I am having a issue with No Spark from the Coil. Two weeks ago I was leaving a C&C and the 90 died. It would start intermittently start but would die. After and hour and a half it started and I made it the 7 mile trip home. So far I have eliminated the following parts from the cause of the no spark.
Coil (tried multiple)
Rotor Button (tried multiple)
Ign Module (tried multiple)
Ignition Switch
Chicklet
ECU
Lead from coil to distributor
Im am getting 12v to both sides of the coil in the on position. everything appears to be getting power. Just no spark.
Rlynch was over and we had it start a couple times but died soon after. Neither of us thinks this is a fueling issue since we have determined it isnt getting a spark or its very weak of the coil.
I cant think of anything else that would cause the no spark issue.
Did you already rule out that it does not fire momentary with a shot of starter fluid? Do you get a spark from the coil's lead to ground (meaning before you reach the dizzy)? And did you replace this lead with new? Even if it (and the other eight) look good, the conductor can burn back from the cap leaving a weak and intermittent spark.
Current thinking is that either a wire broke somewhere in the loom, the ignition pickup module in the distributor or the fuel pump went (would that explain the sometime start then die after 1-2 minutes at idle? Anyone?)
all parts were swapped one at a time and tested - pretty much everything in the ignition system with new or known good spares.
we did not change the Ignition Pickup - RTC5090 in this photo.. we DID change the Ignition Amplifier module multiple times - they are different,but i doubt that is it right now - since it doesn't seem like it is getting spark to the distributor
Rover V8 Pickups: Guilty until proven innocent. Anyone know if the signal that is supposed to come from the pickup to the negtv coil terminal can be tested?
...and I don't know the answer to that question, but I am pretty much convinced that neither the Dsource community nor my old-school, LR oem-lovin' mechanic has sorted the ageing RRC/NAS-era pickup issues.

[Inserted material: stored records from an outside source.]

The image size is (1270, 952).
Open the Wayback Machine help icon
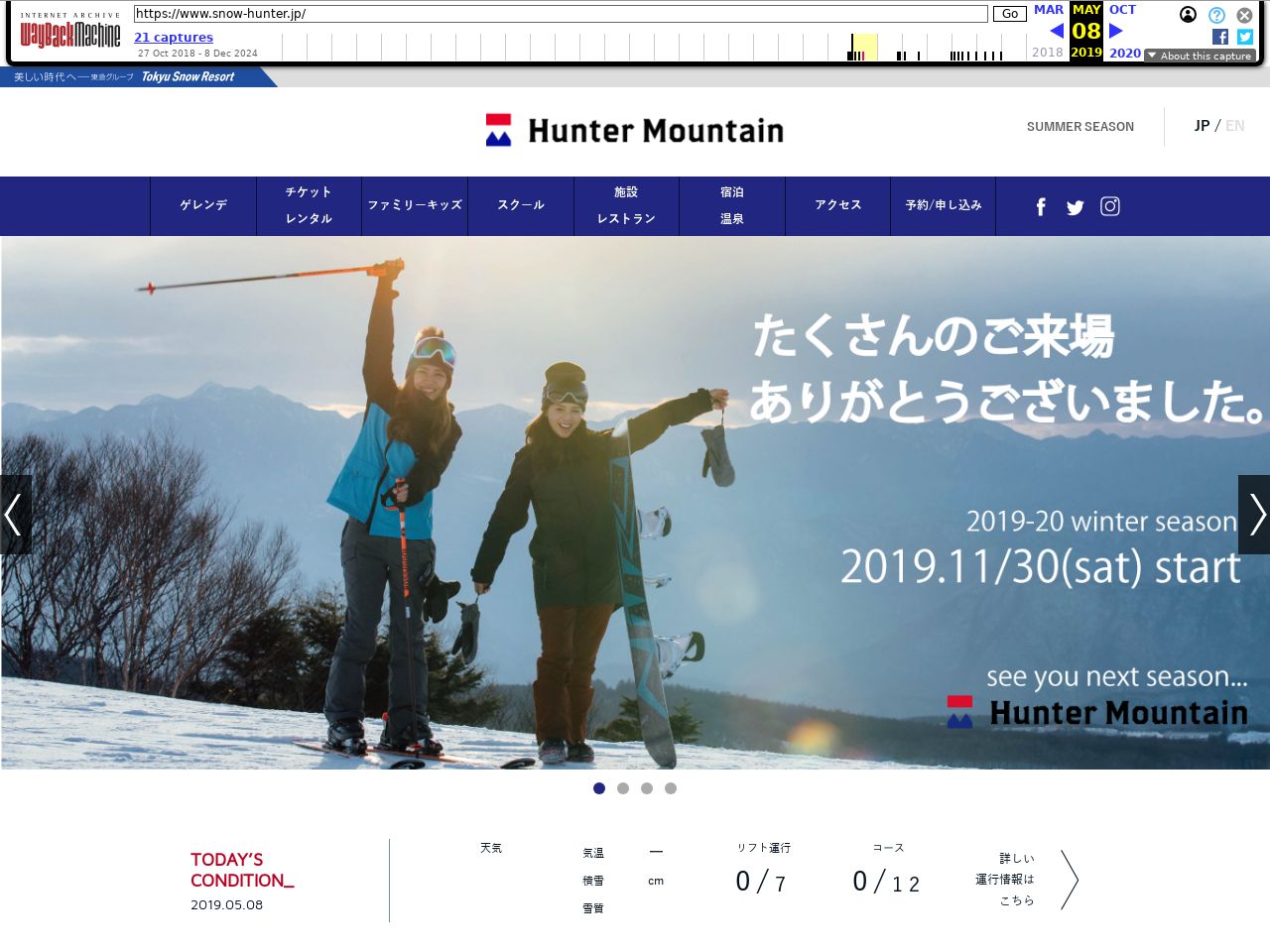(x=1216, y=15)
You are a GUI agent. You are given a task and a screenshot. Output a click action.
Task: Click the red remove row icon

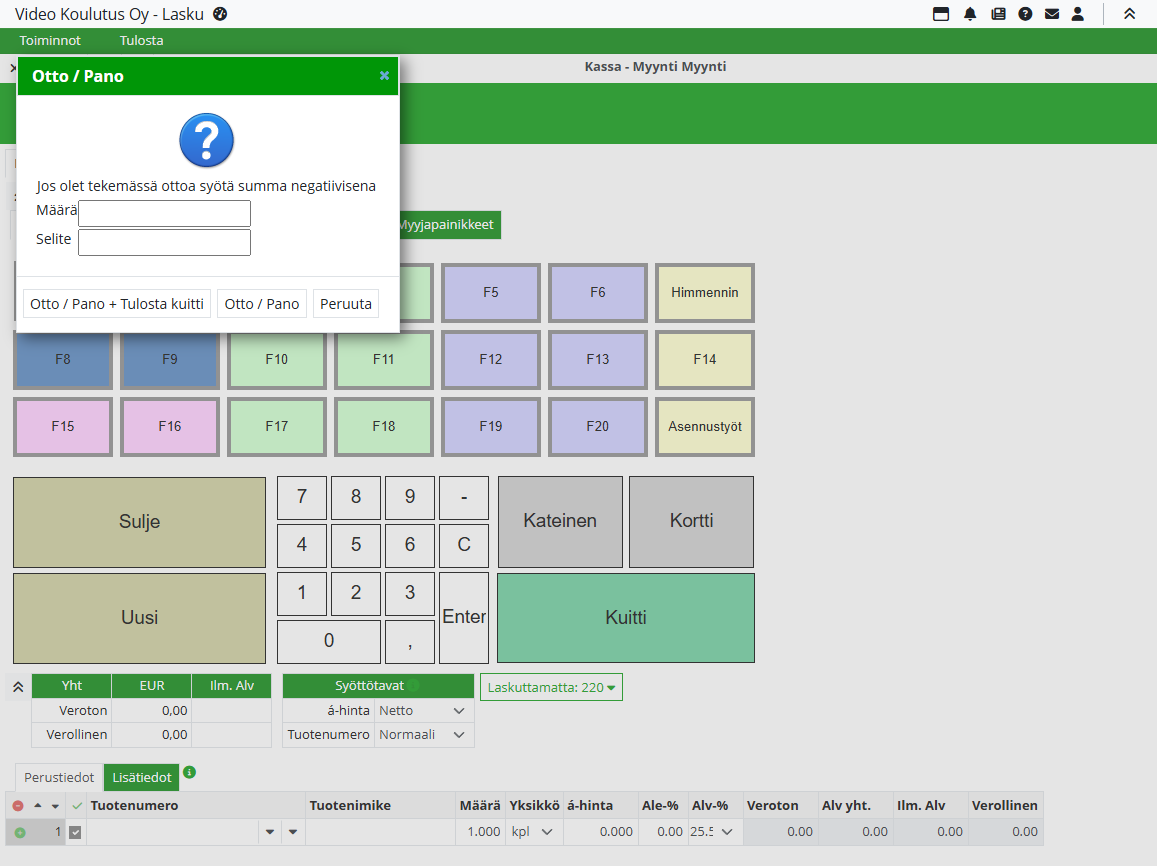(x=18, y=806)
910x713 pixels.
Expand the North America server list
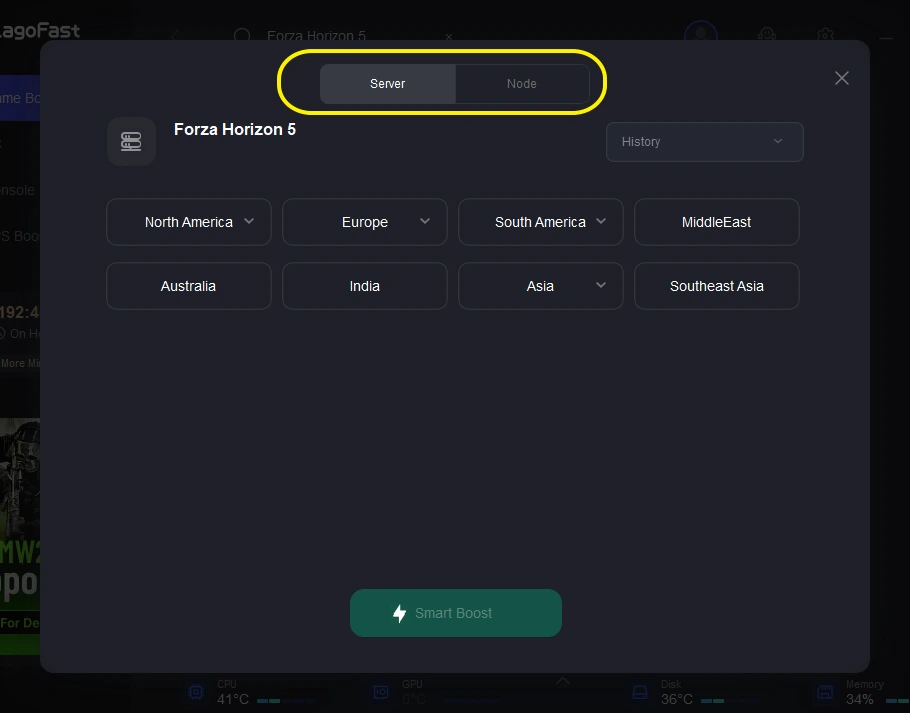point(189,222)
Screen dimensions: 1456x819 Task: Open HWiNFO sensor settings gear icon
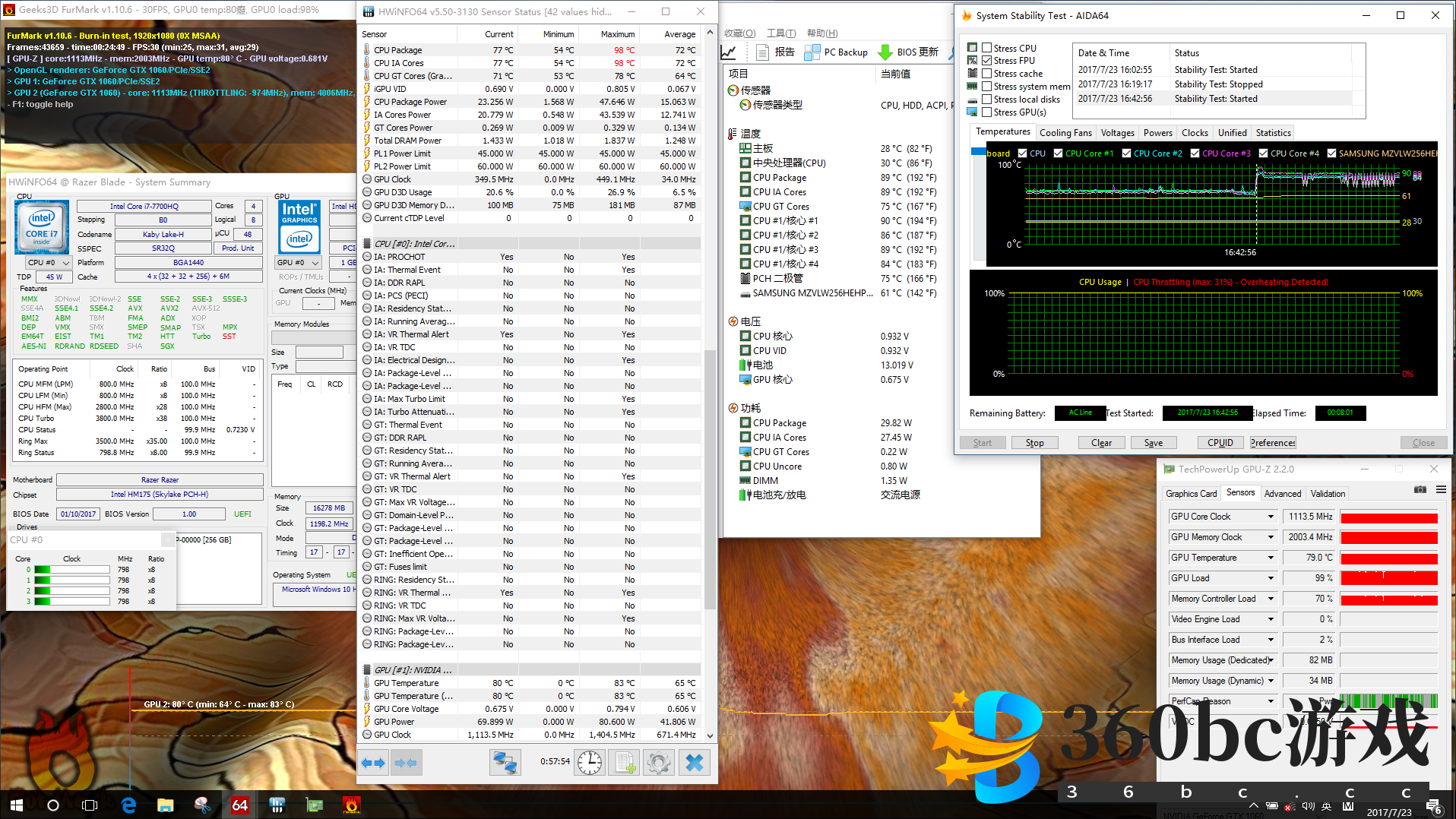tap(659, 763)
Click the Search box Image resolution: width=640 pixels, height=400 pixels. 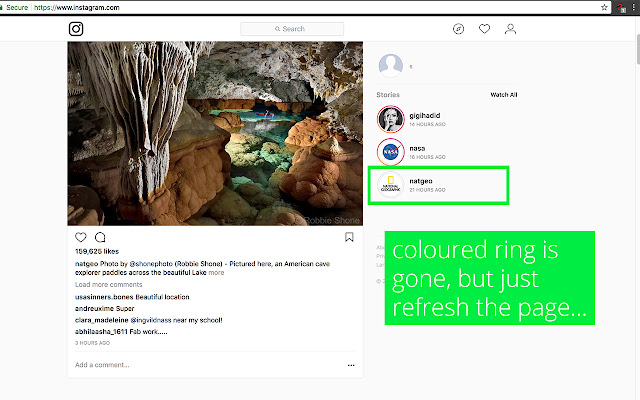[292, 29]
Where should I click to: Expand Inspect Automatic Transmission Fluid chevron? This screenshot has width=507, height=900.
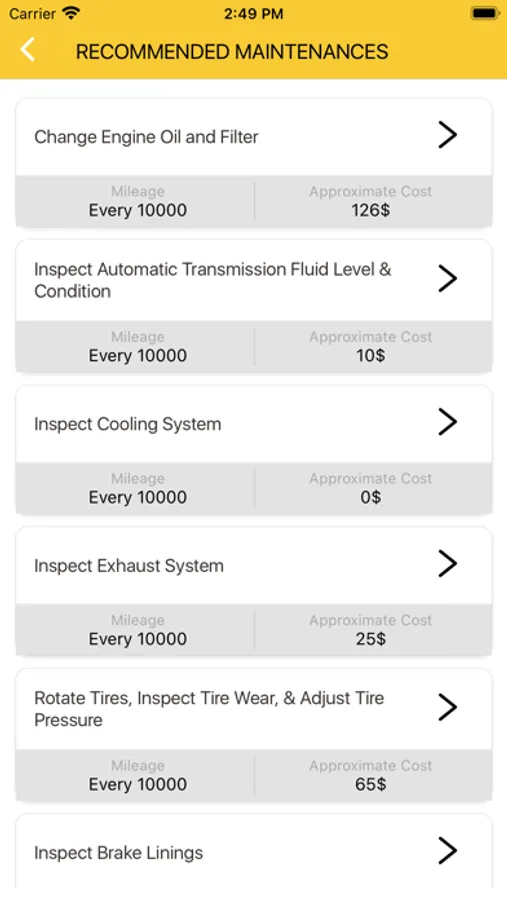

Googling up some keywords/keyphrases might give you some answers from other make & model owner/DIYers that apply to your Rover setup. Pertronix tech support, if it even exists, may be willing & able to inform you re how to test the signal coming into the negtv coil terminal - buy one & return it if they can't answer that question or hoard it if they can? Find out which multimeter mfr has the best tech support & ask them? - I mean c'mon, we drive old cars - we do want to own the multimeter with the best tech support, don't we? That assumes any of them have any tech support at all, of course. I can say with 100% certainty that my Bosch from my local chain auto parts store looks more like a cool lil iphone & has a more helpful owners manual than i expected.
Have you tried a known good cap/rotor? I've had new rotors unexpectedly fail. After nearly pulling all my hair out trying to diagnose the problem I swapped the cap/rotor off another truck and boom, fired right up.
We swapped the rotor again when we were trouble shooting (usually the go to) but no dice. The caps rarely are ever the problem - but worth a shot brian
Replacing the cap turned my engine around from pesky non start to starting good. For my next trick, when it fails to start after heavy rain is to test whether wd40 dries out the wiring. If so, new plug wire time.
Per the workshop manual, the reading at the lead plug for the PickUp plate should be between 2K and 5K. I check with my multimeter on the 20K setting and got 3.28. So I am looking at 65.6K ohms. Either i am reading it wrong, or my resistance is really high which would mean the pickup isnt sending a signal at all.
If this is the case, can you replace the pickup plate with the Distributor in place? At 186K, can my Distributor be worn out?
EDIT
I was incorrect on the reading. With the 20K scale, I was at 3.28. I believe it would just be the 3.28 X 1000. 3280 and im still in range. So that part is ruled out. Back to square one.
I've determined the Culprit of my No Spark is the wiring. I believe its the Red and Blue wire coming from the Distributor to the Amplifier. When i get the truck to run i can move the wire and cut the truck out.
The Wire from the Distributor has a ground wire on an Ring Terminal at the coil, but it does connect to anything on the other end. Does this serve any purpose?
I've checked the resistance of the wire and the continuity. I dont notice any change when I bend the wire. The only way I have figured out how to test it is get the truck started and then move wires.
I peeled back the insulation to see what was going on. The ground strap was on the alternator, but I moved it to the coil to see if It was a ground issue.
The Bare ground wire does actually go anywhere. The pic shows the Distributor end of the wire.
I too recommend rewiring and if possible get the correct colors for future help.
The ground wire from the coil should connect the the block IIRC. After looking at the pic again, is the braided ground attached to the block & this is an additional wire???
Reference the first pic above. The Ground cable wraps around the red and blue in the insulation. THe second pic shows the other end of the cable at the Distributor. The ground wire is cut at the end of the insulation. Its hard to see in the pic, but the strands are there.